Scientific classification
- Kingdom: Animalia
- Phylum: Arthropoda
- Class: Insecta
- Order: Lepidoptera
- Family: Autostichidae
- Genus: Oegoconia
- Species: O. meledantis
- Binomial name: Oegoconia meledantis (Meyrick, 1921)
- Synonyms: Clerogenes meledantis Meyrick, 1921; Oegoconia cyrota Meyrick, 1921;

= Oegoconia meledantis =

- Authority: (Meyrick, 1921)
- Synonyms: Clerogenes meledantis Meyrick, 1921, Oegoconia cyrota Meyrick, 1921

Species of moth

Oegoconia meledantis is a moth in the family Autostichidae. It was described by Edward Meyrick in 1921. It is found in South Africa.

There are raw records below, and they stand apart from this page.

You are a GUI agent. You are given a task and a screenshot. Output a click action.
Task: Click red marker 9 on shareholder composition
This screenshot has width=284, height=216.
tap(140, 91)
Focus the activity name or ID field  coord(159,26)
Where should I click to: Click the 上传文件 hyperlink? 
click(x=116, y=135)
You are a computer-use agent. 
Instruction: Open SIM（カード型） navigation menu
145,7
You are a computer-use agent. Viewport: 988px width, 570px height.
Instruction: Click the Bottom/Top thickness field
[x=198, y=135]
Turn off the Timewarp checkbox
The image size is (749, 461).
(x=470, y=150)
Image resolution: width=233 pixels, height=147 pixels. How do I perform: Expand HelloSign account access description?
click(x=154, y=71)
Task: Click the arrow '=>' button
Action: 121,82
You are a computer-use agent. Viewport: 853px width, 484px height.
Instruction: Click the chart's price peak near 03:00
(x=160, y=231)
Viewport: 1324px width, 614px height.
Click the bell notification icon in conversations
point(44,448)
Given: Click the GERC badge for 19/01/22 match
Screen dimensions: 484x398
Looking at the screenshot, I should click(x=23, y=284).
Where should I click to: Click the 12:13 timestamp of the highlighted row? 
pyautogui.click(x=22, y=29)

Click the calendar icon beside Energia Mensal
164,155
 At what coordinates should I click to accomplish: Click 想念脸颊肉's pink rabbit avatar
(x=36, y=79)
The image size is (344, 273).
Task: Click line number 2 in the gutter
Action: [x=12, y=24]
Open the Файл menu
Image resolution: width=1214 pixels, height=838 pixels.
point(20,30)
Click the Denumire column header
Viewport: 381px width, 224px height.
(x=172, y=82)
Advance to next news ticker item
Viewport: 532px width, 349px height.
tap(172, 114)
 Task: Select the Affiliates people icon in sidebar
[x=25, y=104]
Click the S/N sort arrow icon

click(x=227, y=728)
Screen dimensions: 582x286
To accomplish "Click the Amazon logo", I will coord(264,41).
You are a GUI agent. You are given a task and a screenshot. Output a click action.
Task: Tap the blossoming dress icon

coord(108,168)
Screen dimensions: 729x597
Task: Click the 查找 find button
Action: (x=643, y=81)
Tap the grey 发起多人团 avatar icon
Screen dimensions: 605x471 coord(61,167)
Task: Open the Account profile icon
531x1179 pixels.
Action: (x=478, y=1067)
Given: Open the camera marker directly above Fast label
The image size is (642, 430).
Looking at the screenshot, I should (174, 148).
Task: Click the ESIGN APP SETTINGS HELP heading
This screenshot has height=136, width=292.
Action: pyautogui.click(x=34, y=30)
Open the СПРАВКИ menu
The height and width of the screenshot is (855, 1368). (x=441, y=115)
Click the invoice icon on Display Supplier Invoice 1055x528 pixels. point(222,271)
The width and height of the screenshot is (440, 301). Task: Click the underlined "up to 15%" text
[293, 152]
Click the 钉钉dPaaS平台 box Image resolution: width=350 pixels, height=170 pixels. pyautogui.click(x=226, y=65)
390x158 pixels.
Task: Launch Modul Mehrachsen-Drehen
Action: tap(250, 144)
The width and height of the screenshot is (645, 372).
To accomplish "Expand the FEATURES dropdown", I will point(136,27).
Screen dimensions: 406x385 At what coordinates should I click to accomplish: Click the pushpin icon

The wingspan is about 10 mm. The forewings are pale ochreous, thinly sprinkled with blackish and with a triangular dark fuscous spot on the base of the costa. The stigmata are black, the plical rather obliquely before the first discal. There is a spot of dark fuscous suffusion on the costa at three-fifths, and a rather smaller one on the dorsum before the tornus opposite to it. There are also three or four indistinct dots of blackish irroration on the termen. The hindwings are pale grey.